Quoted text –

Re: [RFC v2] Unicode/UTF-8 support for XFS

Olaf Weber <olaf@xxxxxxx> · Wed, 24 Sep 2014 15:21:04 +0200

On 23-09-14 00:26, Dave Chinner wrote:
On Thu, Sep 18, 2014 at 02:56:50PM -0500, Ben Myers wrote:

[...]

TODO: Store the unicode version number of the filesystem on disk in the
super block.

So, if the filesystem has to store the specific unicode version it
was created with so that we know what version to put in trie
lookups, again I'll ask: why are we loading the trie as a generic
kernel module and not as metadata in the filesystem that is demand
paged and cached?

This way the trie can be shared, and the code using it is not entangled with 
the XFS code.

i.e. put the entire trie on disk, look up the specific conversion
required for the name being compared, and then cache that conversion
in memory. This makes repeated lookups much faster because the trie
only contains conversions that are in use, the memory footprint is
way lower and the conversions are guaranteed to be consistent for
the life of the filesystem....

Above you mention demand paging parts of the trie, but here you seem to 
suggest creating an in-core conversion table on the fly from data read from 
disk. The former seems a lot easier to do than the latter.

Here are Olaf's design notes:

-----------------------------------------------------------------------------
Unicode/UTF-8 support for XFS

So we had a customer request proper unicode support...

* What does "supporting unicode" actually mean?

 From a text processing point of view, what a filesystem does with
filenames is simple: it stores and retrieves them, and compares them
for equality. It may reject certain byte sequences as invalid
filenames (for example, no filename can contain an ASCII NUL).

I've been taking it as a given that when a file is created with a
certain byte sequence as its name, then a subsequent directory listing
will contain that same byte sequence among the names listed.

This leaves comparing names for equality, and in my view this is what
"supporting unicode" revolves about.

The present state of affairs is that different byte sequences are
different filenames. This amounts to tolerating unicode without
actually supporting it.

That's somewhat circular - using your own definition of "supported"
to argue that your own definition is the right one....

To support unicode we have to interpret filenames. What happens when
(part of) a filename cannot be interpreted? We can reject the
filename, interpret the parts we can, or punt and accept it as an
uninterpreted blob.

Rejecting ill-formed filenames was my first choice, but I came around
on the issue: there are too many ways in which you can end up with
having to deal with ill-formed filenames that would leave a user with
no recourse but to move whatever they're doing to a different
filesystem. Unpacking a tarball with filenames in a different encoding
is an example.

Provided data –
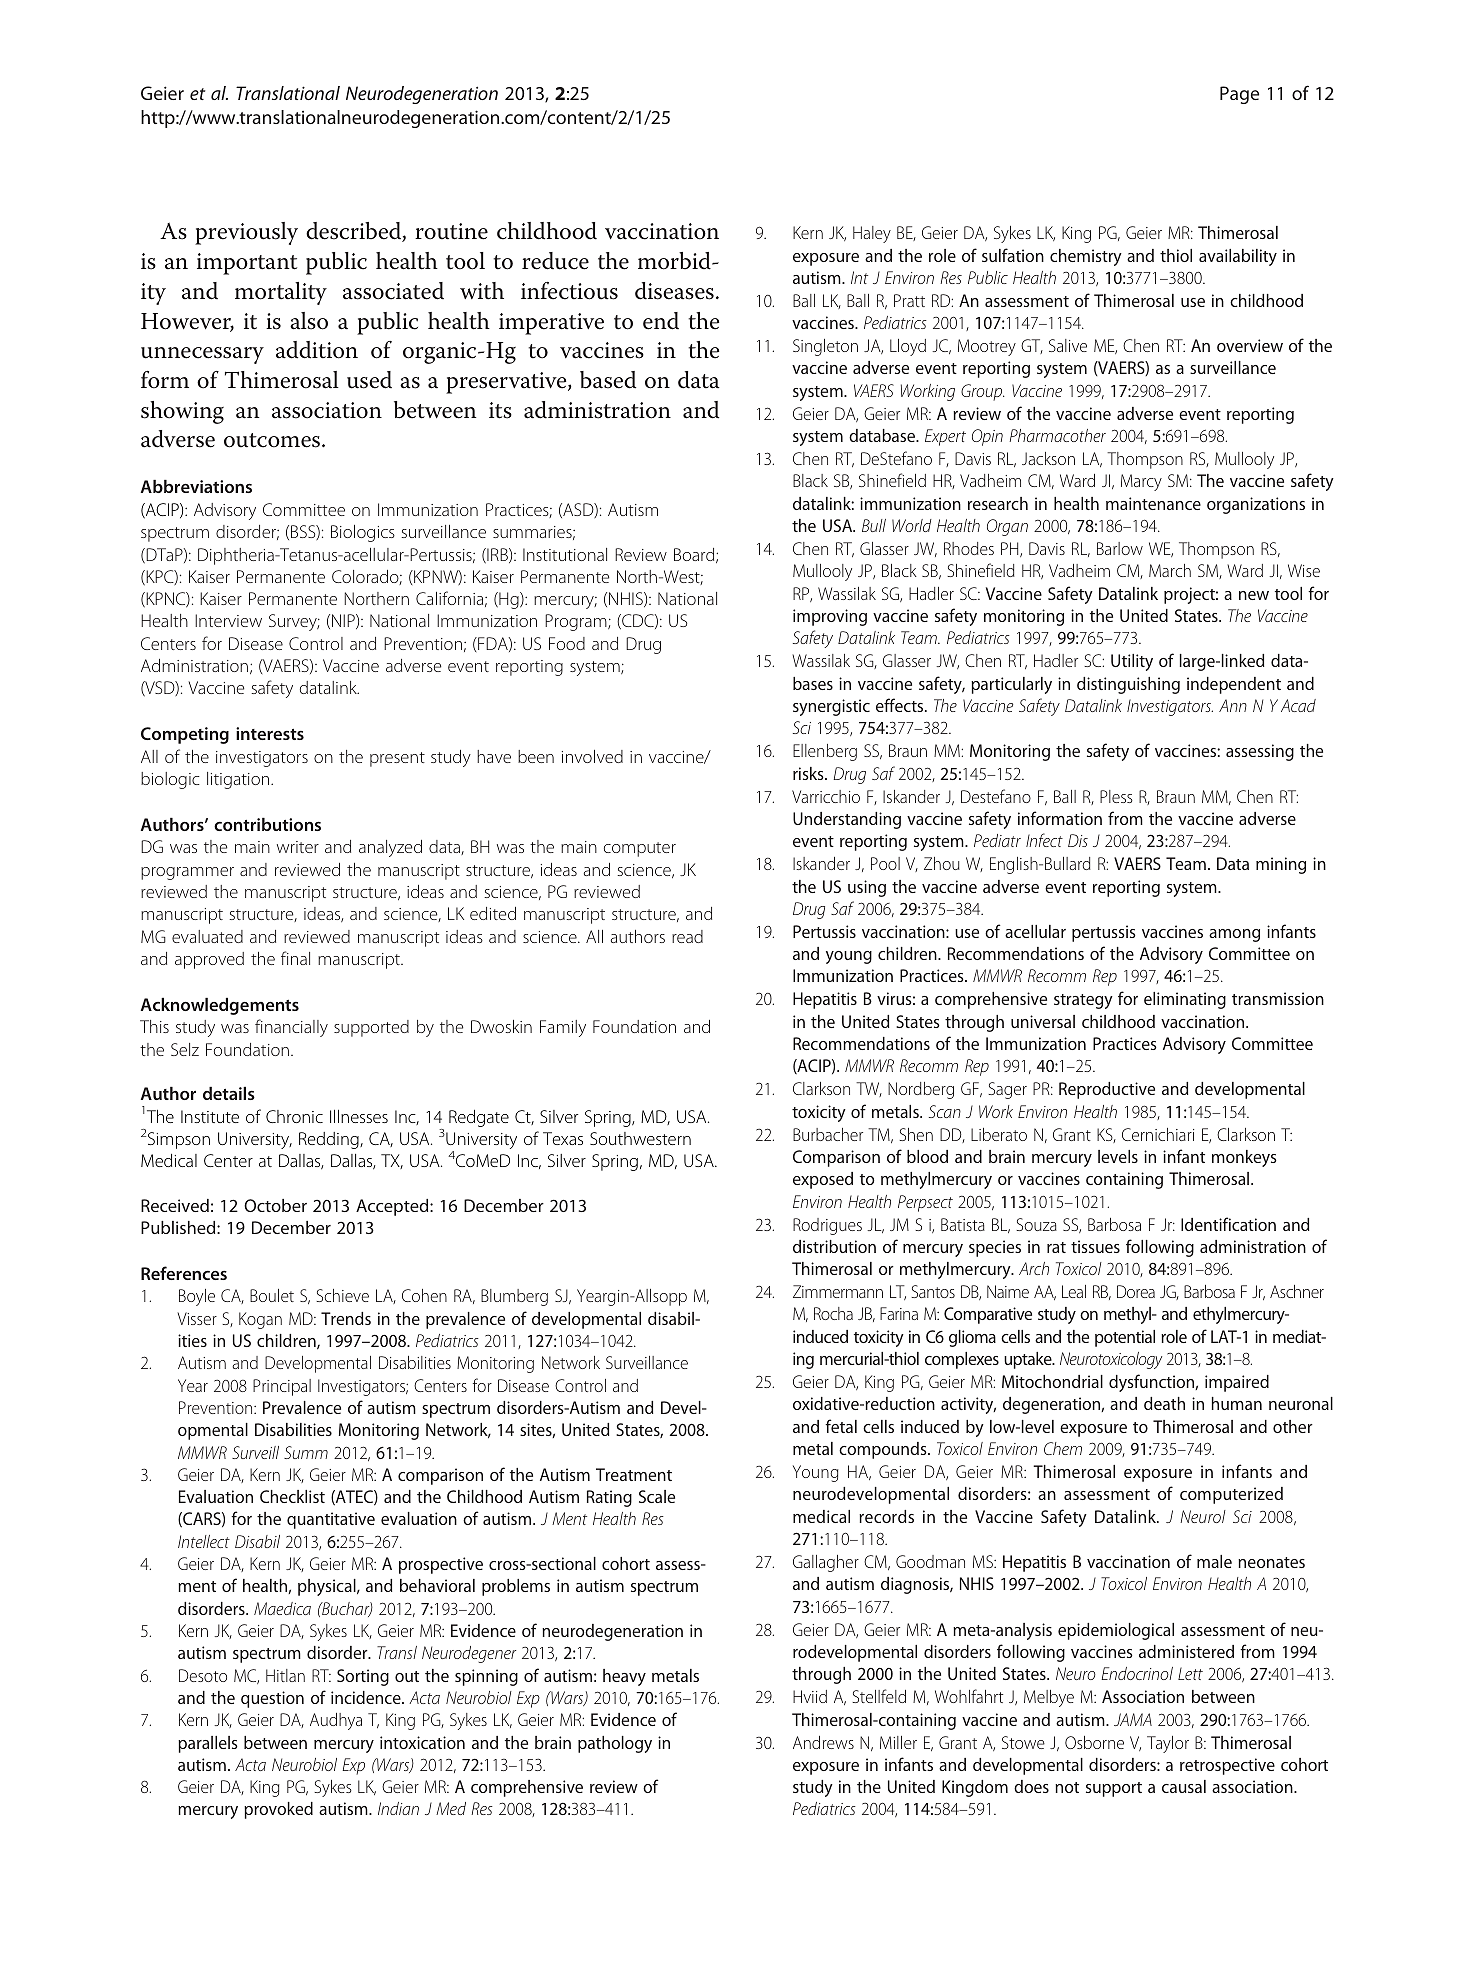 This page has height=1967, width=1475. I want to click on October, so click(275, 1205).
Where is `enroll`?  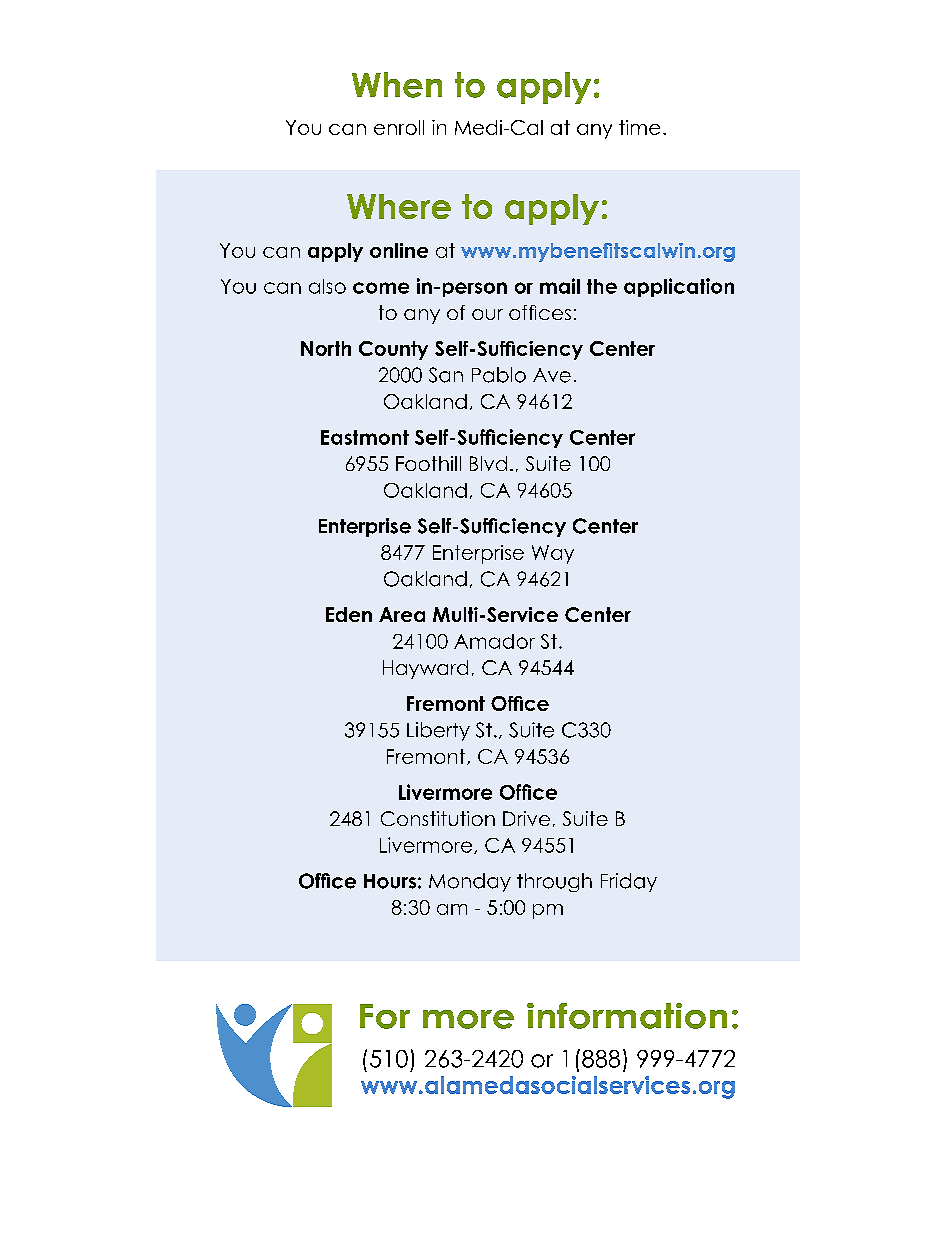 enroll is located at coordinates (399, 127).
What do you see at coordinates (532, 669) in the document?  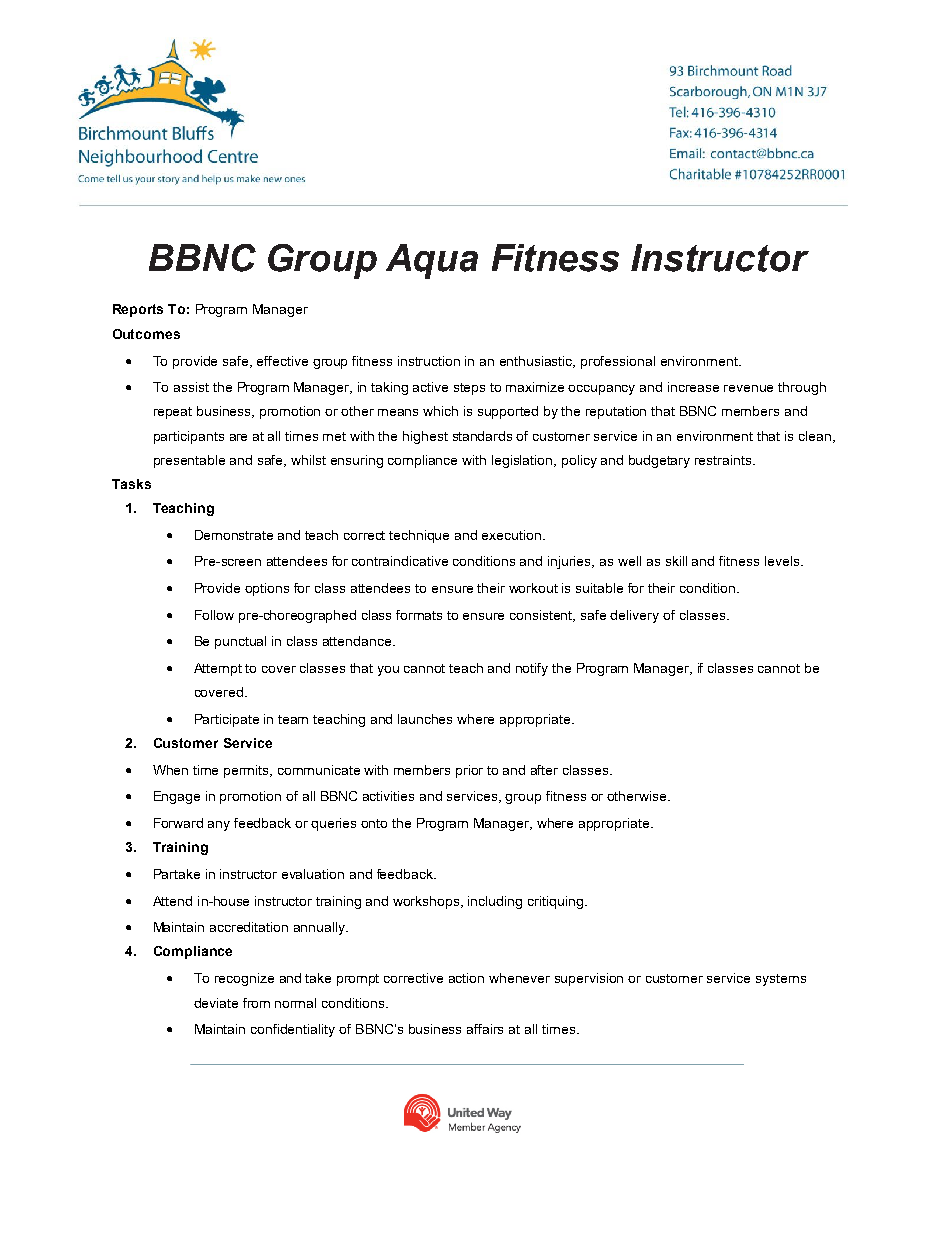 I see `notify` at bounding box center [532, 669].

Exercise task 1 –
From the XFS Unicode email, pull out the part that opens with the words containing "I've been taking" and closes with "the names listed.", copied word for word.
Exercise task 2 –
Pick up the XFS Unicode email right after its last sentence and keep writing it.

Written response 1 –
I've been taking it as a given that when a file is created with a
certain byte sequence as its name, then a subsequent directory listing
will contain that same byte sequence among the names listed.

Written response 2 –
You still haven't addressed this:

| So we accept invalid unicode in filenames, but only after failing to
| parse them? Isn't this a potential vector for exploiting weaknesses
| in application filename handling? i.e.  unprivileged user writes
| specially crafted invalid unicode filename to disk, setuid program
| tries to parse it, invalid sequence triggers a buffer overflow bug
| in setuid parser?

apart from handwaving that userspace has to be able to handle
invalid utf-8 already. Why should we let filesystems say "we fully
understand and support utf8" and then allow them to accept and
propagate invalid utf8 sequences and leave everyone else to have to
clean up the mess?

Because the alternative amounts in my opinion to a demand that every bit of 
userspace that may be involved in generating filenames generate only clean 
UTF-8. I do not believe that this is a realistic demand at this point in time.

Partial interpretation of an ill-formed filename just strikes me as
the kind of bad idea that most half-houses are. I admit that I have no
stronger objection to this than the fact that it makes the code even
more complicated and fragile.

Which leaves "blob" as the preferred option by default for coping with
ill-formed filenames.

And so can't be case-folded, leading to inconsistent behaviour of
case-insensitive filename comparisons.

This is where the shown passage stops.